A few weeks ago now, Jonathan and I made 10 gallons of applesauce - yes, you read that right, 10 GALLONS! We ultimately canned 42 jars of sauce and 12 of stewed apples. The stewed apples were originally canned but the lids didn't seal properly - bugger. They are now stored in quart-sized freezer bags, resting on the top shelf of our new (to us) 16 cu. ft. freezer.

Jonathan's Grandmother lent us a copy of her book, Applesauce. In its final pages, it details her canning method.

Applesauce is one of those foods that reminds me of elementary school. My mom used to buy those convenient 24-packs of Mott's applesauce. I vividly recall sitting in the cafeteria during lunchtime using the foil lid as a makeshift spoon to shovel sauce into my mouth.
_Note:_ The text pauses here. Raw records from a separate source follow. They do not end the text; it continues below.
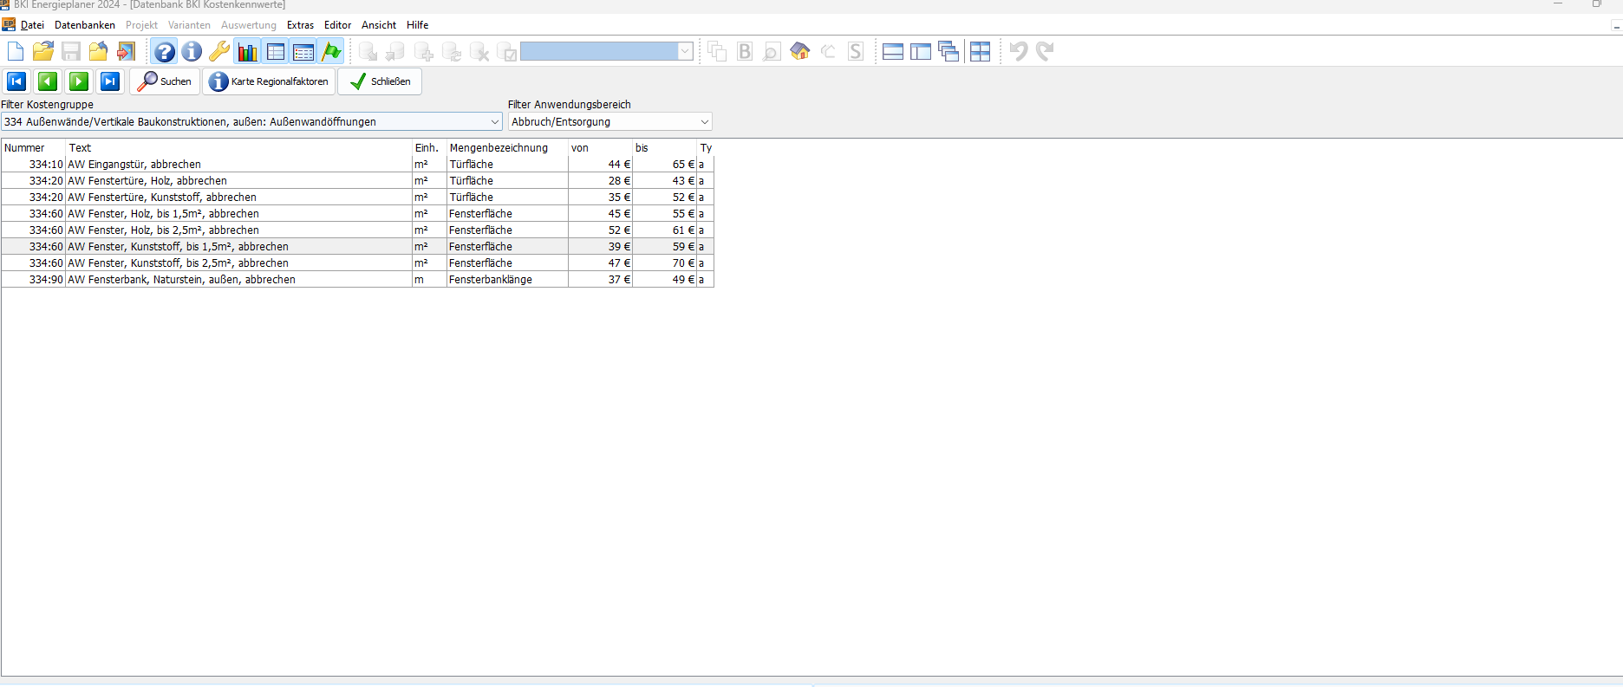Click the bar chart toolbar icon
The height and width of the screenshot is (687, 1623).
point(248,52)
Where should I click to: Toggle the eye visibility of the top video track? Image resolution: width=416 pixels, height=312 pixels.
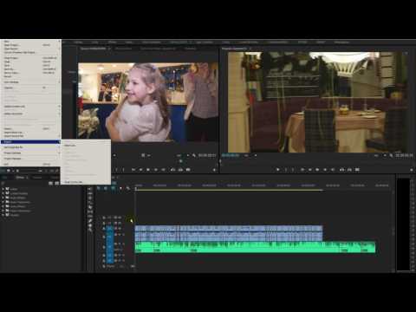click(x=120, y=218)
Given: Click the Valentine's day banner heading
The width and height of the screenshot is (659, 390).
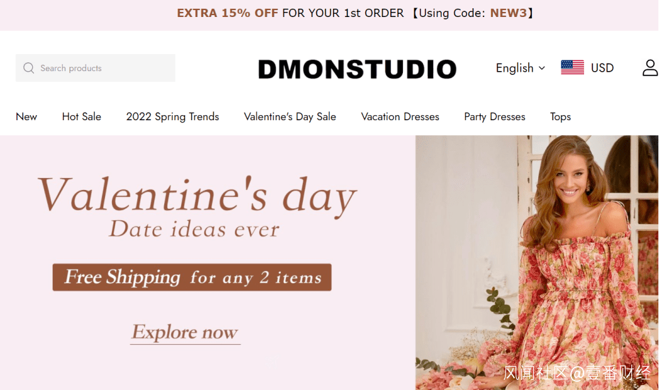Looking at the screenshot, I should point(197,196).
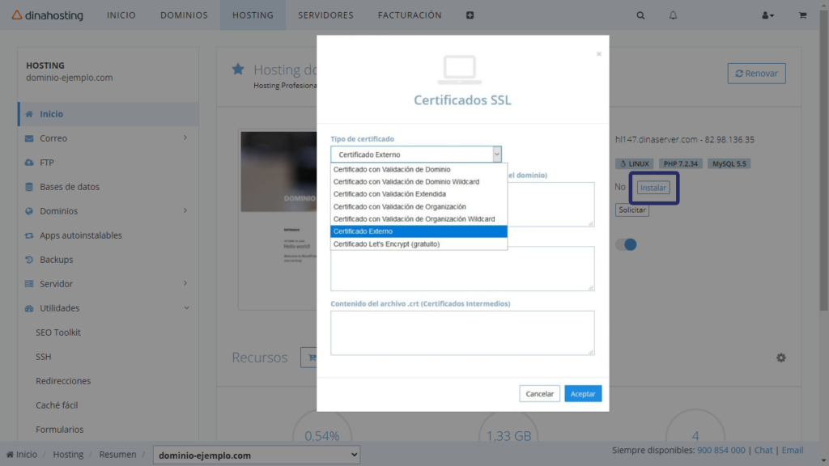
Task: Toggle the switch next to Solicitar
Action: [x=625, y=244]
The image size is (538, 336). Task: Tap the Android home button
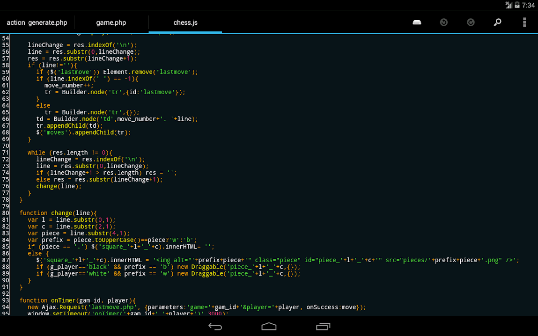point(269,326)
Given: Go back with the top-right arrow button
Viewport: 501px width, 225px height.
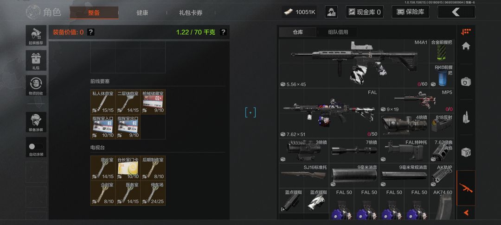Looking at the screenshot, I should click(456, 12).
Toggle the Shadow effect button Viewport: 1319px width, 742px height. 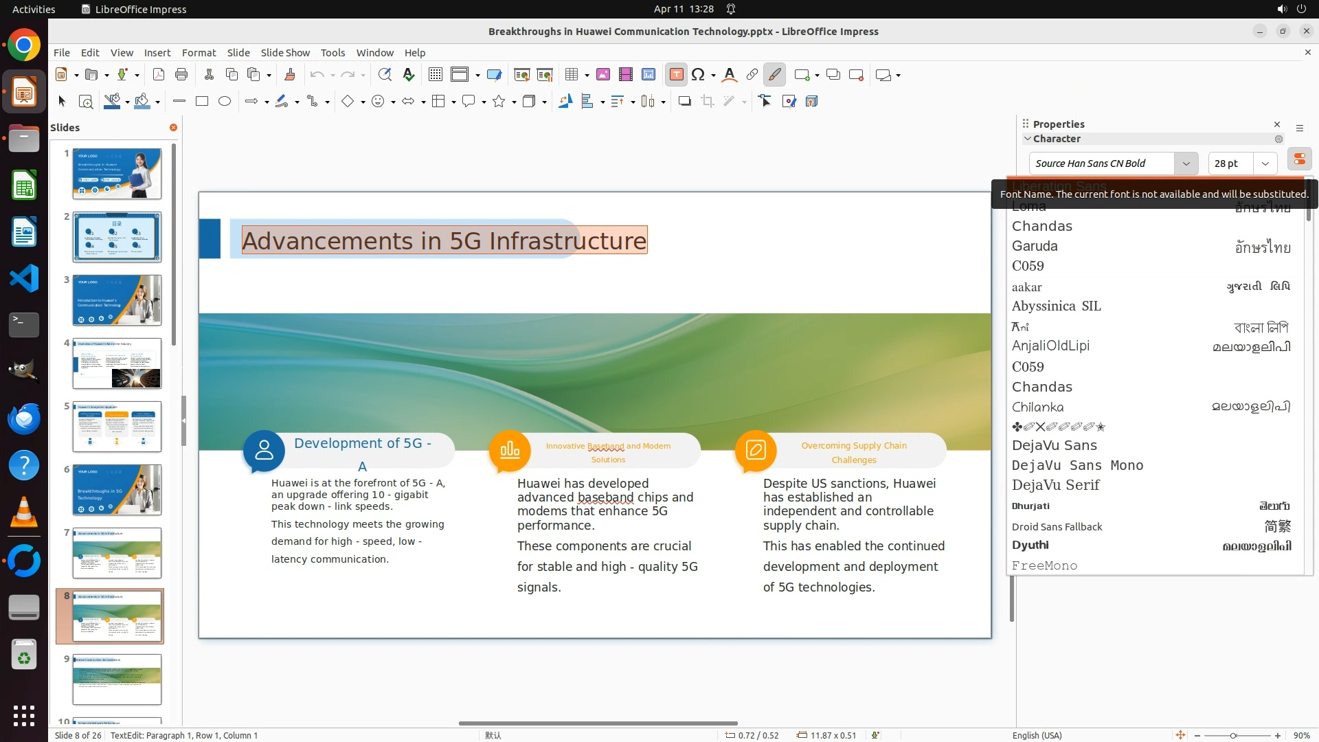point(684,102)
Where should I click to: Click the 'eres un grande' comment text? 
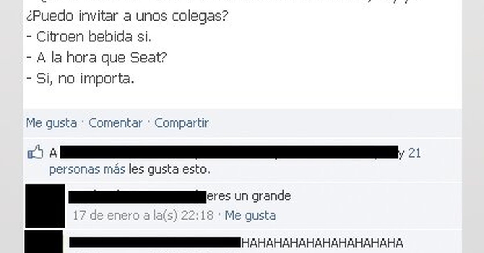[248, 196]
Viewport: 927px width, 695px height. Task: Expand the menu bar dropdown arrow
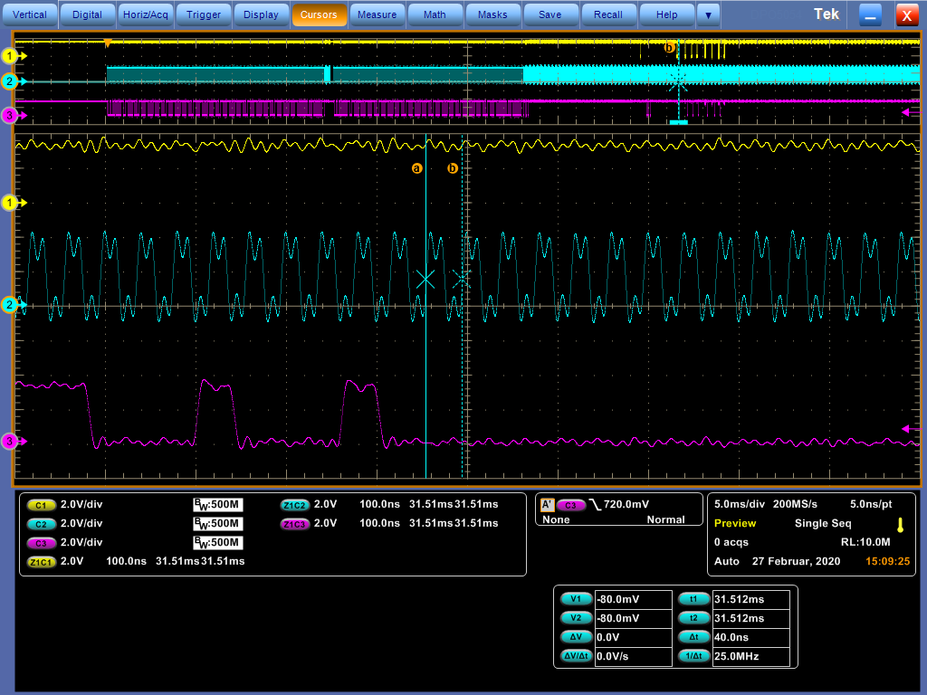point(708,14)
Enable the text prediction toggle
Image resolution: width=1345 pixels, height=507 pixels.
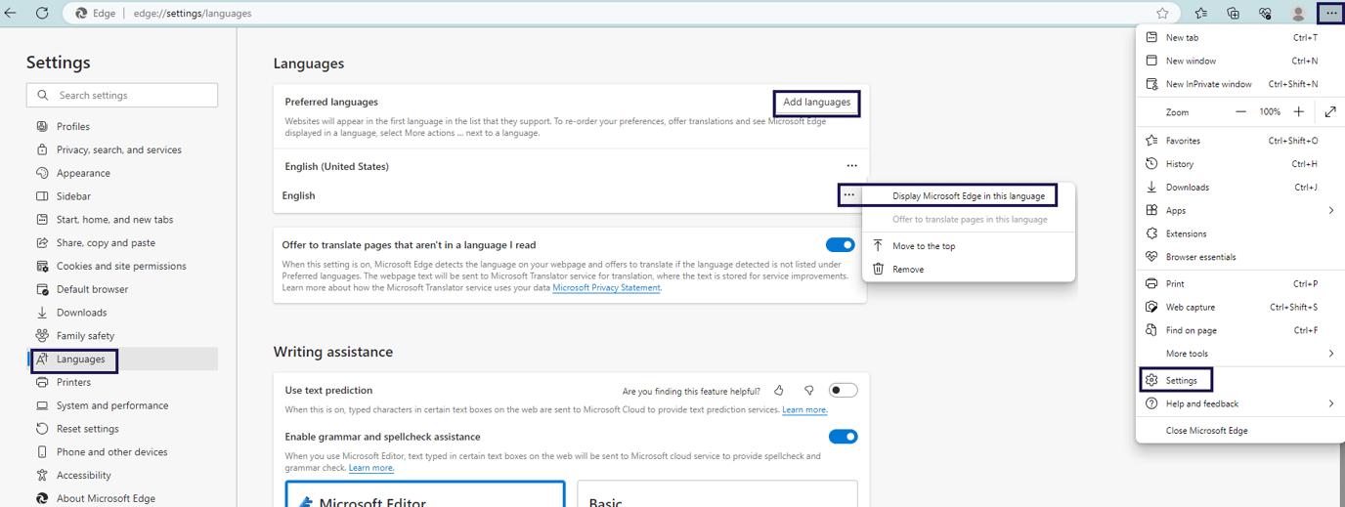coord(843,391)
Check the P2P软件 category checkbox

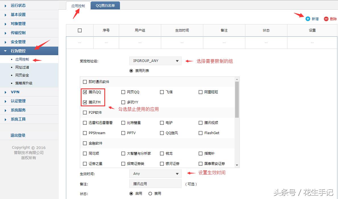(85, 112)
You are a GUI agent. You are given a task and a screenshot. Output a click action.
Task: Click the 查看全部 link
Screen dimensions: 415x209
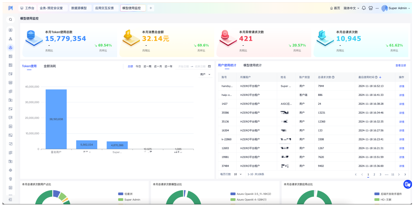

I can still feel the impression of the plastic at the corners of my lips, as I licked the cup clean.

Applesauce was a convenience food, a grab-and-go. Growing up, it seemed to me that there wasn't anything particularly special about it. I assumed that apples were just apples, thus the same applied to applesauce. The only variation being the size of the container and/or occasional additives, like cinnamon.

One of my earliest visits with Jonathan's family involved processing applesauce. It was intriguing to witness their excitement for apples and applesauce making. I was hardly halfway in the door when I was handed a paring knife and instructed to remove the bottoms, and stems from the mound of freshly washed apples. As the sauce came together, his family could hardly wait to dive into the steaming bucket of freshly strained sauce, which was on the menu for lunch that day.

Freshly made applesauce. Ingredients: apples.

For Jonathan and his family, food preservation and canning reflects a part of their Mennonite heritage. The production offers them an opportunity to be mindful in regards to their food, and provides a connection to their larger community and land. With each annual processing they make enough sauce (or grape juice or corn or tomato sauce or whatever else) to last them a year, offering them sustainable and convenient access to the foods they frequent. Canning and food preservation runs deep within his family tree, recipes and methods have been passed down through generations (remember the aforementioned book? It alone has touched three generations).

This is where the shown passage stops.